Os resultados do Sistema de Avaliação da Educação Básica (Saeb) e também do Índice de Desenvolvimento da Educação Básica (Ideb) em 2021, divulgados na sexta-feira (16), mostram que o Brasil registrou uma piora no aprendizado de estudantes nos níveis que foram avaliados, mas as perdas ficaram abaixo do que era alardeado por organizações do setor de educação com base empresarial.

A análise é do professor da Faculdade de Educação da Universidade de São Paulo (USP), Daniel Cara. Em entrevista à edição desta segunda (19) do Jornal Brasil Atual, o educador garantiu que os dados comprovam que as perdas de aprendizado na pandemia de covid-19 são reversíveis. Cara pondera, contudo, que tanto o Saeb como o Ideb são limitados e precisam de aperfeiçoamentos. E por conta disso os resultados precisam ser interpretados com cautela. 

No Saeb, por exemplo, que é uma prova de português e matemática, aplicada a cada dois anos para os alunos do 2º, 5º e 9º ano do ensino fundamental e do 3º ano do ensino médio, das escolas públicas e privadas, um dos destaques foi o aumento de estudantes com níveis de alfabetização abaixo do esperado para a idade no 2º ano do ensino fundamental. A proporção dobrou, passando de 15,5%, em 2019, para 33,8%, no ano passado. O resultado nesta etapa foi atribuído por especialistas ao fechamento das escolas e às dificuldades de acesso dos alunos ao ensino remoto. 

Dados do Saeb e Ideb

Além disso, a prova do Saeb, que quase não foi aplicada pelo governo de Jair Bolsonaro (PL) sob a alegação de falta de orçamento e de ser “arriscado” realizá-la devido à pandemia, acabou sendo aplicada entre novembro e dezembro de 2021, quando muitas escolas ainda não haviam voltado ao ensino presencial, o que foi visto como uma limitação.

Por outro lado, os dados também mostram que o impacto da pandemia foi menor entre os estudantes do 5º e 9º ano, e do ensino médio, com ligeiras quedas nas notas tanto de Língua Portuguesa como de Matemática. Já segundo o Ideb, apesar da queda na aprendizagem entre 2019 e 2021, o índice de educação se manteve estável nas três etapas de ensino. A taxa de aprovação nos anos finais do ensino fundamental no ano passado ficou em 95,2%. Antes da pandemia, em 2019, o índice havia sido de 88,6%%.

Com isso, o resultado do Ideb foi de 5,9 em 2019 para 5,8 em 2021, nos anos iniciais. E de 4,9 para 5,1 no mesmo período dos anos finais.

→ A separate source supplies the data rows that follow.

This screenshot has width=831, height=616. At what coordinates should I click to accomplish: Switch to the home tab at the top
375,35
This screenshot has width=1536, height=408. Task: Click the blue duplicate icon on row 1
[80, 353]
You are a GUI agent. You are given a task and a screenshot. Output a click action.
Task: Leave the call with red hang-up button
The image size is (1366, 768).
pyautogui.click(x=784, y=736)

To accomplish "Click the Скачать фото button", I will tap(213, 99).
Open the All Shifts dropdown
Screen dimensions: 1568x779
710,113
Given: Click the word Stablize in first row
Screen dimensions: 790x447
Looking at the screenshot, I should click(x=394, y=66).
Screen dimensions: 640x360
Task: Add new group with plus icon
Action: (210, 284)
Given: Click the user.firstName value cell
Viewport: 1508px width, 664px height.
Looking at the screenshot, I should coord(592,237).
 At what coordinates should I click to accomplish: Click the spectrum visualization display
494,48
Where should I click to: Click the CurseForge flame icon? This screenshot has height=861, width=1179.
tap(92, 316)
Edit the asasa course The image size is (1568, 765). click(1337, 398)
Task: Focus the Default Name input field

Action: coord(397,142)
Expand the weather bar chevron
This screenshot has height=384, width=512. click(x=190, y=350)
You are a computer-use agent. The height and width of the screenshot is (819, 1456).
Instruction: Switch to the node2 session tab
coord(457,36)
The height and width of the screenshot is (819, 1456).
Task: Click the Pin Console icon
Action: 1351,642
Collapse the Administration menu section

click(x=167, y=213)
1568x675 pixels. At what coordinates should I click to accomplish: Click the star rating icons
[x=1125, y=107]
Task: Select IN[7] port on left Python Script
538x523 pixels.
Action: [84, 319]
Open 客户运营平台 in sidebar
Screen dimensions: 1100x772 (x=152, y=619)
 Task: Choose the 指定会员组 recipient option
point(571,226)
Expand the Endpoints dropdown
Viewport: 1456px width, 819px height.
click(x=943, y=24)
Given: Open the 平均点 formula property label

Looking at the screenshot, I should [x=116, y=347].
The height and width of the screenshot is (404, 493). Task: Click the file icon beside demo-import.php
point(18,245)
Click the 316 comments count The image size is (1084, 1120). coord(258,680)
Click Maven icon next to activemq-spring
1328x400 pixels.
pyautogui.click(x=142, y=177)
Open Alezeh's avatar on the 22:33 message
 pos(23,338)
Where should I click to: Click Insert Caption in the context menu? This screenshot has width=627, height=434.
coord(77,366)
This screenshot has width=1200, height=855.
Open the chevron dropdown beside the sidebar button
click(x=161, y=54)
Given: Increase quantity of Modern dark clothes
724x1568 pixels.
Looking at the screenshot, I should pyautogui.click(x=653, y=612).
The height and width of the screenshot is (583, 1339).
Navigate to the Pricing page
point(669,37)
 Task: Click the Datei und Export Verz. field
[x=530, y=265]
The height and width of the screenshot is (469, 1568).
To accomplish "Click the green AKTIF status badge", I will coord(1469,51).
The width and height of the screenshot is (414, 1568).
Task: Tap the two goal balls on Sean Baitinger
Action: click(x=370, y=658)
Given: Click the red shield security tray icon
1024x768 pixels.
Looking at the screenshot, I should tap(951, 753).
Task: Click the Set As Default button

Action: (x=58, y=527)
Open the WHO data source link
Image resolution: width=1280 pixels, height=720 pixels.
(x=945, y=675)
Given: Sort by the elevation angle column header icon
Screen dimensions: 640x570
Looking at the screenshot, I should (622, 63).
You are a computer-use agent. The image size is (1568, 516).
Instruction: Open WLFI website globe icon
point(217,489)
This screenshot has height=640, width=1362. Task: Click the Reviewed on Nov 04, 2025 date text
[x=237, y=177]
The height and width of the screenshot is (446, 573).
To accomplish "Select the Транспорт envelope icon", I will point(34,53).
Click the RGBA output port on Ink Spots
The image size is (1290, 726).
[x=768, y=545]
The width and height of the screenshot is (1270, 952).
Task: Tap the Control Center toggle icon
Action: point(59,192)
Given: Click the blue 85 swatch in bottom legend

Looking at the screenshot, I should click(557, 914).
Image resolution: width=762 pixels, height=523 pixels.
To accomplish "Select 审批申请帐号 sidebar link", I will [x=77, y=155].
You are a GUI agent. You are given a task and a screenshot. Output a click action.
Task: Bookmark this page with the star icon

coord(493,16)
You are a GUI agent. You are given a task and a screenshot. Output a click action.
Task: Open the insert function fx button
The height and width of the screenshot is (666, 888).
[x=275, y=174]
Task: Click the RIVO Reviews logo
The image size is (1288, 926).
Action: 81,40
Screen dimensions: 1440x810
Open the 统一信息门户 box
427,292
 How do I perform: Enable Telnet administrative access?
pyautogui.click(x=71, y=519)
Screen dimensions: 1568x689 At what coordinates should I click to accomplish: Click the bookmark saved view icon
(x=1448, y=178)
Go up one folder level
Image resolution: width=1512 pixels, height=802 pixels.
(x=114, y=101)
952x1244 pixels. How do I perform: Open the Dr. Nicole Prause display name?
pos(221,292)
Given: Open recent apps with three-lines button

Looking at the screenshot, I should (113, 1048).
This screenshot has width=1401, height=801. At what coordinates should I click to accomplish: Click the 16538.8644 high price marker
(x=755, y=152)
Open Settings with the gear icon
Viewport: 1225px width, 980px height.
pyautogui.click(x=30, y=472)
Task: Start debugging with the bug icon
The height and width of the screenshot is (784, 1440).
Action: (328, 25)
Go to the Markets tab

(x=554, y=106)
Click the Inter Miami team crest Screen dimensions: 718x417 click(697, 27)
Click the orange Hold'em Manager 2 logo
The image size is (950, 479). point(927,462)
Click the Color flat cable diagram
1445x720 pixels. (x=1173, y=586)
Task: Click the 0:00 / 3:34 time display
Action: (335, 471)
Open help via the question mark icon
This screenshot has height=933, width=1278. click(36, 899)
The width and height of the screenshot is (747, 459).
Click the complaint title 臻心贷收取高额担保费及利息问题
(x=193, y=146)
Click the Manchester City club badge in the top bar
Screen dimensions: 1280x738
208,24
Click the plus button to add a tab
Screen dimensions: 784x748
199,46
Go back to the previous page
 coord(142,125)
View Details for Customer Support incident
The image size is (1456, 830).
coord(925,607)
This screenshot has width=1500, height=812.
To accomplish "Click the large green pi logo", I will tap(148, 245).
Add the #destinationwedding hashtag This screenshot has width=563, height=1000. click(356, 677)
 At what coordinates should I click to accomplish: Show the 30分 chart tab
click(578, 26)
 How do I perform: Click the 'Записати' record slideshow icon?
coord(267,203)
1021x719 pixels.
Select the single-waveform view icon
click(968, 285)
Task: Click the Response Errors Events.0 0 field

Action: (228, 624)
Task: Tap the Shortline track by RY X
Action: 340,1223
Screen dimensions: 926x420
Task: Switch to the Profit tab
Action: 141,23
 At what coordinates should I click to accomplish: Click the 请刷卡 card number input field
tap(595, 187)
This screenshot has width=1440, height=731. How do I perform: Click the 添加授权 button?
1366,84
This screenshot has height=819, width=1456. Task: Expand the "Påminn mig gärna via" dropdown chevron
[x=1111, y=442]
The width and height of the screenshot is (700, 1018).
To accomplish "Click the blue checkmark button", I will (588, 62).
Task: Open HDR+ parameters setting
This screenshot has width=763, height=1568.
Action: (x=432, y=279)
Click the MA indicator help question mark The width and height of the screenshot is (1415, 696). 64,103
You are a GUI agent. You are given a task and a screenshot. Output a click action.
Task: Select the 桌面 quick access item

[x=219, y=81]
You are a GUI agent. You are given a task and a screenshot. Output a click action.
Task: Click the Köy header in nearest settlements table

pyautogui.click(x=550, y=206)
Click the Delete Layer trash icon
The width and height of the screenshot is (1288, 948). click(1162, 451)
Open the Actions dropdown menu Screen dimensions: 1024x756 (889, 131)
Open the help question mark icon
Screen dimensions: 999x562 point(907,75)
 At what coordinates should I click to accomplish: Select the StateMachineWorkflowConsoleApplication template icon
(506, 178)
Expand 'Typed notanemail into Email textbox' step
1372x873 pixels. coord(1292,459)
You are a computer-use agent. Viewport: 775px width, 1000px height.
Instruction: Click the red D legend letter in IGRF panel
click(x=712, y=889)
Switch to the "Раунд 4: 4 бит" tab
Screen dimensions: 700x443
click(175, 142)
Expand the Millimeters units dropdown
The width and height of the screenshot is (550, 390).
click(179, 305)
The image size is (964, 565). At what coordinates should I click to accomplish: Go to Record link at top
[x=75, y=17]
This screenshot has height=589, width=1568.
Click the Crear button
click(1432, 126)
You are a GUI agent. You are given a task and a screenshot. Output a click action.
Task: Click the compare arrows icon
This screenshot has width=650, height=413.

O ensino médio manteve o índice de 4,2. O Ideb leva em conta o desempenho dos estudantes no Saeb e as taxas de aprovação escolar.  Nesse caso, a ponderação é que o resultado pode não ter sido próximo da realidade devido a uma resolução do Conselho Nacional de Educação (CNE) que, ainda no primeiro ano de pandemia, permitiu que muitas redes de ensino pudessem aprovar automaticamente os alunos, o que foi adotado por grande parte dos estados e pode distorcer os dados. 

Empenho dos professores

De toda forma, o educador Daniel Cara explica que o resultado também mostra o empenho dos professores, em especial das escolas públicas, com a educação em meio à crise sanitária.  “O caos não está estabelecido”, afirma. “Graças aos professores isso não foi possível, porque a área da educação, embora eu não goste dessa palavra, foi muito resiliente”.

“Ela tem uma capacidade muito grande de responder à adversidade e aí tem um motivo até complexo, porque a adversidade é a regra na educação. Infelizmente os professores com ou sem pandemia, eles estão acostumados a tirar leite de pedra e mais uma vez fizeram um trabalho hercúleo. Agora é preciso investir o necessário, valorizar os professores para que a gente rapidamente recupere as perdas de aprendizado que ocorreram”, adverte o educador. 

Omissão dos gestores

Daniel Cara também comenta que o fechamento das escolas era necessário por conta da pandemia. O país tem hoje uma média de 40 milhões de estudantes em contato com a maior parte da população brasileira, ou 120 milhões. Apenas 80 milhões não teriam contato direto com esses estudantes. De acordo com o educador, o que de fato prejudicou o ensino foi a omissão do governo Bolsonaro e da esmagadora maioria de gestores estaduais e municipais. “Na prática, eles lançaram a responsabilidade para os professores”, observa. 

“Porque o que aconteceu é que também diante de todo o impacto da pandemia, muitos gestores aproveitaram aquele momento para praticarem malfeitos. E o resultado concreto é que se não fossem os professores, teríamos um resultado realmente alarmante. O Sistema Único de Saúde (SUS) foi fundamental, mas também a educação pública brasileira foi fundamental”, conclui Daniel Cara.